A Woman's Struggle | Teen Ink

A Woman's Struggle MAG

By Anonymous

   I stared at the English muffin on my plate then glanced around the room. My parents were both watching television in the living room, paying no attention to me. So, as I had done every morning for the last four months, I wrapped up my breakfast in paper towel without taking a bite, but still careful to leave a few crumbs on the plate so it would appear as if I had and placed the wad of towel at the bottom of the garbage can. I had gotten through breakfast safely.

I hated doing that. I had promised myself the night before that I would put an end to all this nonsense and self-deprivation in the morning, but, of course, I said that every night. I still woke that morning, cried for an hour, and then let the disease take over, making sure to go about my day eating as little as possible.

It was a mystery to my parents that I continued losing weight while I seemed to eat an almost normal diet. They did know, of course, that I was anorexic. That I could not hide from them, though I tried. My true deception came at meal time when I would either throw away my food, untouched, or chew it up and then spit it out when no one was looking. I counted calories meticulously. Two-hundred calories was a "good" day. More than 500 was, to me, unacceptable. Food was obviously the obsession, but not the main issue.

Anorexia is not a disease in any normal sense of the word, but, in a way, it is a cancer. The tumor develops in the mind and spreads to affect every corner of thought and manifests in an obsession with food. The "tumor" may be a result of anything from a lack of control over the events in one's life to a childhood trauma. This problem is widespread, but its many victims tend to be women. We may ask ourselves why women are the target of this terrible disease and why it even exists, but we all know why. It is because of the characteristics that our crazy, backward society value. Who are the most rich and successful women? Are they doctors, teachers, or lawyers? No. The females held in the most esteem are the tall, skinny models. You see them all over, gracing the covers of magazines, plastered on billboards, and just about everywhere you look.
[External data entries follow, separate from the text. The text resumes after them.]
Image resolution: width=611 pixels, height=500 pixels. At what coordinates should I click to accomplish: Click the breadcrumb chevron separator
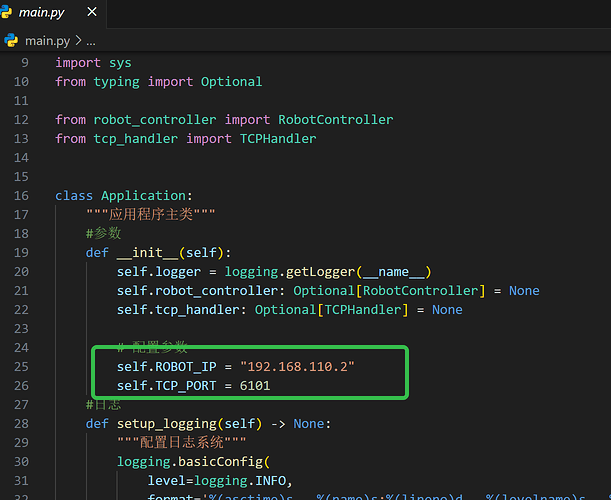click(76, 41)
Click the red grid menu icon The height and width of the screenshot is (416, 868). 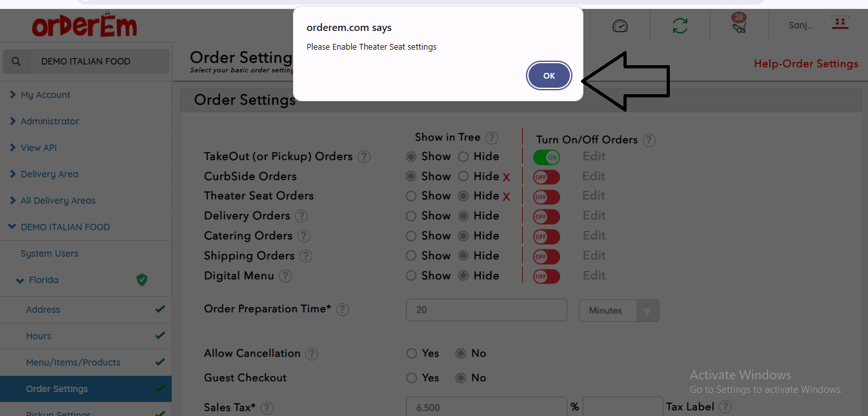click(840, 24)
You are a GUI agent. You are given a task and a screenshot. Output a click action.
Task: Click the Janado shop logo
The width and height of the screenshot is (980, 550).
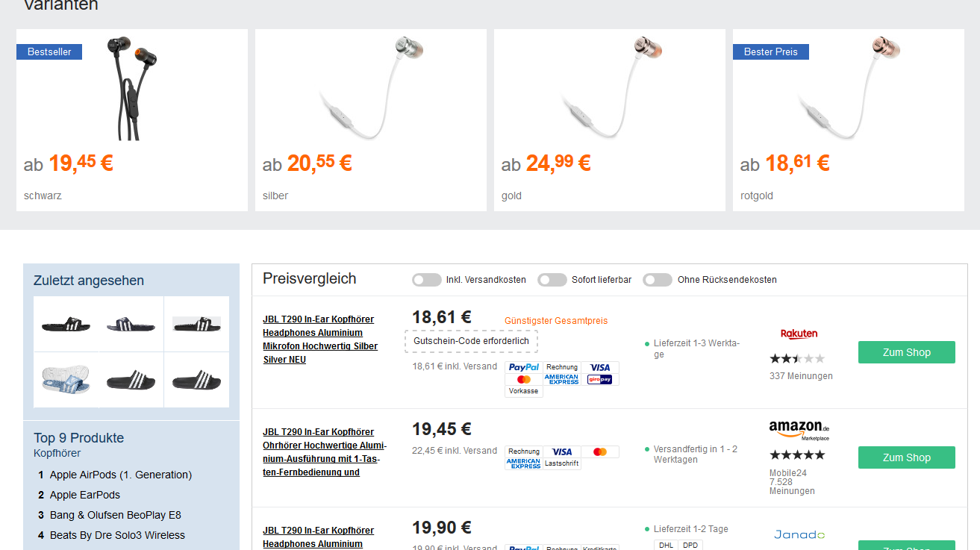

It is only logical that an anorexic's outlet for pain, hurt, and rejection would be aimed toward this "ideal" in an attempt to acquire the disappearing waist and skin-and-bone body frame. Many girls go too far. Women will never attain an equality with men if we go on this way. Even the most successful women make weight loss an all-important goal. Instead of simply valuing their accomplishments and setting realistic goals, women look to the perfection, to the smiling cover girl who remains nothing more than an image to most.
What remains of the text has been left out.